The response to this order was startling; many of these parents have refused to send children back to North Korea. To old North Korea hands, such defiance to authority is startling. But these North Korea government officials know their country is a basket case, and are willing to risk losing their jobs, rather than send any of their children back to a home country that is, day-by-day, becoming a hellish parody of the communist "workers paradise."

Historians of communism consider North Korea the pinnacle of police state perfection. Josef Stalin would be envious, or maybe proud, because Stalin was one of the founding fathers of North Korea. The degree of state control in North Korea is far in excess of anything ever achieved in the Soviet Union. But this was achieved using a population already disciplined by centuries of efficient feudalism, and several decades of Japanese colonialism. The Japanese were very disciplined, very strict and very brutal.

By comparison, the North Korean communist government was something of a relief. Moreover, the North Korean communists worked the nationalist and cultural angle successfully. Because of the total control of the media, the North Korean communists created an alternate universe for their subjects to live in.

As small numbers of North Koreans managed to escape over the years, and make their way to South Korea, usually via China, it was amazing to see the culture shock.
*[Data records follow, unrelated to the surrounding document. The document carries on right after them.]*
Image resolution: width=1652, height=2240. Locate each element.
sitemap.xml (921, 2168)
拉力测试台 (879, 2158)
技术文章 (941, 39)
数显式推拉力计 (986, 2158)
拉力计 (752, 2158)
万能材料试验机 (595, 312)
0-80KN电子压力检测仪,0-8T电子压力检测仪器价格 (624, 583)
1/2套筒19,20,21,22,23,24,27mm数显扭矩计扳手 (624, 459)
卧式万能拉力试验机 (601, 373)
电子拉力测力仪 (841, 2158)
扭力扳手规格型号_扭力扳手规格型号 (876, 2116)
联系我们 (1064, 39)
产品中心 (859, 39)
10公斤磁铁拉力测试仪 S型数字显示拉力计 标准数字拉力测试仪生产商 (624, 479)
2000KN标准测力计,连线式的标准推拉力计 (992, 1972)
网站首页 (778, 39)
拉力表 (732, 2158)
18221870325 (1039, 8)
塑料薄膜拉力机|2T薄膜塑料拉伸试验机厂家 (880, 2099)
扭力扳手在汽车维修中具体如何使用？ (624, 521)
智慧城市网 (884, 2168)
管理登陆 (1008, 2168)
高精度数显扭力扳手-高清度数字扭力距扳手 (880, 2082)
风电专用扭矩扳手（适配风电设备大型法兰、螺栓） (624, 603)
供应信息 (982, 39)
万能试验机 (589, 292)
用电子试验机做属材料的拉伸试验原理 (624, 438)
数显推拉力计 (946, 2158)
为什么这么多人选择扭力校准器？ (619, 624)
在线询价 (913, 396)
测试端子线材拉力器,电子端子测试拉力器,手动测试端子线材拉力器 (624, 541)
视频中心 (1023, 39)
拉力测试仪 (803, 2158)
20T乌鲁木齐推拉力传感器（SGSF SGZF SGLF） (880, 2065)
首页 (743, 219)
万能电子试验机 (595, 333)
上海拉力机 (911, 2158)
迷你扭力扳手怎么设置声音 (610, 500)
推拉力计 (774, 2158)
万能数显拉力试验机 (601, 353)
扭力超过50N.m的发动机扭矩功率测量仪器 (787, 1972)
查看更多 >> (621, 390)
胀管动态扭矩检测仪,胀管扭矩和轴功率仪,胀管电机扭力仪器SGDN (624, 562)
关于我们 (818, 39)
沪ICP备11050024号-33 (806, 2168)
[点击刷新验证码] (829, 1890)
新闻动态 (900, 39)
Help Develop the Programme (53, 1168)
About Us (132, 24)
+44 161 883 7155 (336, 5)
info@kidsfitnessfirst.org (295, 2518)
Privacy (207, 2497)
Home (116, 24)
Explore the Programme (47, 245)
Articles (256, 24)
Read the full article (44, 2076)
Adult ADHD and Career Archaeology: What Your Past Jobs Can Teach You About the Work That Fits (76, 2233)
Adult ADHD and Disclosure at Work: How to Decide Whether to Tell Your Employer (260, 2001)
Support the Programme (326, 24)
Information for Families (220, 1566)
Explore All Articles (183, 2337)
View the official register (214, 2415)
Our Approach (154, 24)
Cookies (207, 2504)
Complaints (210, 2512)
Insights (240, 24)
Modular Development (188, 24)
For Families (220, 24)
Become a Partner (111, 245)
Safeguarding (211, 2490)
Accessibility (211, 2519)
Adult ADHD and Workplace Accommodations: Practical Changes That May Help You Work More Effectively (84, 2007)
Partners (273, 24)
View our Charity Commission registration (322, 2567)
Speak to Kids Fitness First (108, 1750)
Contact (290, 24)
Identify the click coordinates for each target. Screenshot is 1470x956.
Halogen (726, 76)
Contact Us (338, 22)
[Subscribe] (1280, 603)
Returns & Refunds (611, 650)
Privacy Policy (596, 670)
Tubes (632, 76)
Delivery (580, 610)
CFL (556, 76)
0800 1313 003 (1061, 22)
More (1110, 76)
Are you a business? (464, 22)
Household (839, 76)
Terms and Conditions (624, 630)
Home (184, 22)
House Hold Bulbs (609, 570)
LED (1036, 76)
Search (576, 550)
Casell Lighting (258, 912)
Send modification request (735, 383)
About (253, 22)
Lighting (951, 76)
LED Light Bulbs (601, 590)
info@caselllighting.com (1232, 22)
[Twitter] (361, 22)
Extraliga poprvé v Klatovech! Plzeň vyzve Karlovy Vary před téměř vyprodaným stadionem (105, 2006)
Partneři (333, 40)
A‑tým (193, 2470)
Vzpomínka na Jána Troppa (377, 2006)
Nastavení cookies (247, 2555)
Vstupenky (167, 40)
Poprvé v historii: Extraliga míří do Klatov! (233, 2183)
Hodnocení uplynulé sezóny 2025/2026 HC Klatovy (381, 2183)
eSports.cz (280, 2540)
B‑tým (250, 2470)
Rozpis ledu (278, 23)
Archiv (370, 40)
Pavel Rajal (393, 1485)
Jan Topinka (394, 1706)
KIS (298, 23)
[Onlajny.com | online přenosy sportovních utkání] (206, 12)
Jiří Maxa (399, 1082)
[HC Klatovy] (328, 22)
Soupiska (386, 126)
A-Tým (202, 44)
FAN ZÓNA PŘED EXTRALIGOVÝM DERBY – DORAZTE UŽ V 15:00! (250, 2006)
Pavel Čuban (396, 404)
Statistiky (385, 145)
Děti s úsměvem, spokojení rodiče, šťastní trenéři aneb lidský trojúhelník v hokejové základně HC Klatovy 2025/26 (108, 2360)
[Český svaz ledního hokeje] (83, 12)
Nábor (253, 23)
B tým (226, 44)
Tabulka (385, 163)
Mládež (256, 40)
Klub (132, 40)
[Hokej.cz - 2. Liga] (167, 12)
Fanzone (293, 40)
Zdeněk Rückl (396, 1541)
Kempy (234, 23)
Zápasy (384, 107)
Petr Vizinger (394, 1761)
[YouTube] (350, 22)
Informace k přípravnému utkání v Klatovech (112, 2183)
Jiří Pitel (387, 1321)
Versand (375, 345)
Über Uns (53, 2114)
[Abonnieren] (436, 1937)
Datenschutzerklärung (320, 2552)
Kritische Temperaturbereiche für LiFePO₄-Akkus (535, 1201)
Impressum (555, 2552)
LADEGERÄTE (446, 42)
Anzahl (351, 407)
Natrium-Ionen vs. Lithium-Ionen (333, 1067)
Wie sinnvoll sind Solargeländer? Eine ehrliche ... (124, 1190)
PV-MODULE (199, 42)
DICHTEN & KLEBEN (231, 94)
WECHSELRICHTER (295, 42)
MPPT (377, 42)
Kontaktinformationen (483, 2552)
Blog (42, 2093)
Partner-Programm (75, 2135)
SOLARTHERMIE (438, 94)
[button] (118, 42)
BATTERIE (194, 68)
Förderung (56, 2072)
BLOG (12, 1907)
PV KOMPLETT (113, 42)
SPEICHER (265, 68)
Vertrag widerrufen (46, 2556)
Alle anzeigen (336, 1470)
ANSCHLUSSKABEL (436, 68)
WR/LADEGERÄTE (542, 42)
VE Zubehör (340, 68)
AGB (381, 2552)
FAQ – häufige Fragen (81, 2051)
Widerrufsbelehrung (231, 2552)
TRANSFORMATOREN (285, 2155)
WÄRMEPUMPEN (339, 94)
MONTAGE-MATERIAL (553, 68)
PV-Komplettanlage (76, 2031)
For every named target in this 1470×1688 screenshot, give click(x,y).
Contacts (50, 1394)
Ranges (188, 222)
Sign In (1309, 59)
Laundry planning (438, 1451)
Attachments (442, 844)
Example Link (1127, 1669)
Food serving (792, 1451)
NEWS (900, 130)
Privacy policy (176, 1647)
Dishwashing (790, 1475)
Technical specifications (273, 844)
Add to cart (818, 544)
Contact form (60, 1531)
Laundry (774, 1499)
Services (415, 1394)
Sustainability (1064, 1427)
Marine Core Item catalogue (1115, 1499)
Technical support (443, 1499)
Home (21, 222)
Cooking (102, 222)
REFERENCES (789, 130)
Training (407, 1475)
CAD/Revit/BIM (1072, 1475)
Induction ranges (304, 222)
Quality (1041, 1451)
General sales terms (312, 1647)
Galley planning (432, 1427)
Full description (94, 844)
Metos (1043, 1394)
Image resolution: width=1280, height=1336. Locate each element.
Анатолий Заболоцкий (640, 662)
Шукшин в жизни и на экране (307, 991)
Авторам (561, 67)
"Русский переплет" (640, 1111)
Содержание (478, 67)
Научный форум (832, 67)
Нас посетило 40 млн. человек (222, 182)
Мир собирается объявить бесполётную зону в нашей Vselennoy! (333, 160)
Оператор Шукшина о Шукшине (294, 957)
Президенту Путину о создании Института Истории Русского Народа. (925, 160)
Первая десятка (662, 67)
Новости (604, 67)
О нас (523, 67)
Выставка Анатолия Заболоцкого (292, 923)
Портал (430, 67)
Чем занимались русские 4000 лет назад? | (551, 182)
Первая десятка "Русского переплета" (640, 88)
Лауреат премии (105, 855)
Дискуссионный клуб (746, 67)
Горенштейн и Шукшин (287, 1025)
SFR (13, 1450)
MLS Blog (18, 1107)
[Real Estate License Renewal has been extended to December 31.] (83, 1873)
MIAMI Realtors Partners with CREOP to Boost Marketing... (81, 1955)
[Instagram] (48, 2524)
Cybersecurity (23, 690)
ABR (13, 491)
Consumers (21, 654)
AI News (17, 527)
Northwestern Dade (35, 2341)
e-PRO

The North Korean refugees were numbed by the degree of difference between the fantasy view of the outside world created by the North Korea communists and the reality.

But in the last decade reality has seeped into the Perfect Police State, changing the attitudes of the guards as well as the inmates. True Believers have been gradually replaced by Practical Pretenders. What's happening now, with North Korean government officials openly defying their government while pretending not to, is the best example of how North Korea culture is evolving. It's weird, it's wretched, and, in a perverse way, wonderful.

Yes but is it enough to cause them to give up their pursuit of nuclear weapons?